» Saved entries:
※
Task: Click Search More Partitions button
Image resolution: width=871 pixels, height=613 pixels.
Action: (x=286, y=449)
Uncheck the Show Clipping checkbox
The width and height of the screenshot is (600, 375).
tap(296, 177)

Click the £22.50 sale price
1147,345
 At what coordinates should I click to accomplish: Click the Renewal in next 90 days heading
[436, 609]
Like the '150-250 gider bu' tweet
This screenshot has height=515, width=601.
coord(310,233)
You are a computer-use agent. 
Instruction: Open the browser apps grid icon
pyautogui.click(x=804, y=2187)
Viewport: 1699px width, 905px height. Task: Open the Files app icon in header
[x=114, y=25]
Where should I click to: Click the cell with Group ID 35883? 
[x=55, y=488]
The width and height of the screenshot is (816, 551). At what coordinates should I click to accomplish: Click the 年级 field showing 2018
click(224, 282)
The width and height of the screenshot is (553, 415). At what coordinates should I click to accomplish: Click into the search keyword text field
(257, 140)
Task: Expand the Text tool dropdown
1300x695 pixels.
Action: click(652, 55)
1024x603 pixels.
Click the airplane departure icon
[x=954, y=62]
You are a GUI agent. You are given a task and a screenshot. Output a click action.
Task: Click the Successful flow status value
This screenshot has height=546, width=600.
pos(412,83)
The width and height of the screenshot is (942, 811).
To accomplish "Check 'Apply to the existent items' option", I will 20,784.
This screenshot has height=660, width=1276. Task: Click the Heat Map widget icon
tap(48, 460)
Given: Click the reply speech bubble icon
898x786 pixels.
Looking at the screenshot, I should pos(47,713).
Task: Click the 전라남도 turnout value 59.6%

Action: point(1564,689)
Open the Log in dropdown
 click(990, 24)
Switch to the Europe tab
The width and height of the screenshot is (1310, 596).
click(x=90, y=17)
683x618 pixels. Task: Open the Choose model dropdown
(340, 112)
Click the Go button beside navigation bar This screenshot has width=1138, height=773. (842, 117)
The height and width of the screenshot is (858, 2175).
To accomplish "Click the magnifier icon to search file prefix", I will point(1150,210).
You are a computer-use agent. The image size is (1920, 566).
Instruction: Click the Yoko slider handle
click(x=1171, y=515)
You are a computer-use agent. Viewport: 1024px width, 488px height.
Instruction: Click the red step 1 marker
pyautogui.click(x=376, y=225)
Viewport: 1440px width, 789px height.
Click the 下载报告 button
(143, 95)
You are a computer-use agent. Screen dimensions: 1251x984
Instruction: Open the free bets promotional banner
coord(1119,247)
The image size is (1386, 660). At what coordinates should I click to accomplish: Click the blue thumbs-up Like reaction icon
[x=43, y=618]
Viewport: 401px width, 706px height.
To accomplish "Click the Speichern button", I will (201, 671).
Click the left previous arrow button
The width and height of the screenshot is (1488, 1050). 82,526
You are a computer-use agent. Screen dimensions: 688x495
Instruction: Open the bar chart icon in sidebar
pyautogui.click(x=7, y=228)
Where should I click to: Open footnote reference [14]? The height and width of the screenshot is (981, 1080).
※
In the records above, find each line that mentions the word "will", and copy it.

To accomplish "Check 'Apply to the existent items' option", I will 20,784.
To accomplish "Click the magnifier icon to search file prefix", I will point(1150,210).
To accomplish "Click the Speichern button", I will (201, 671).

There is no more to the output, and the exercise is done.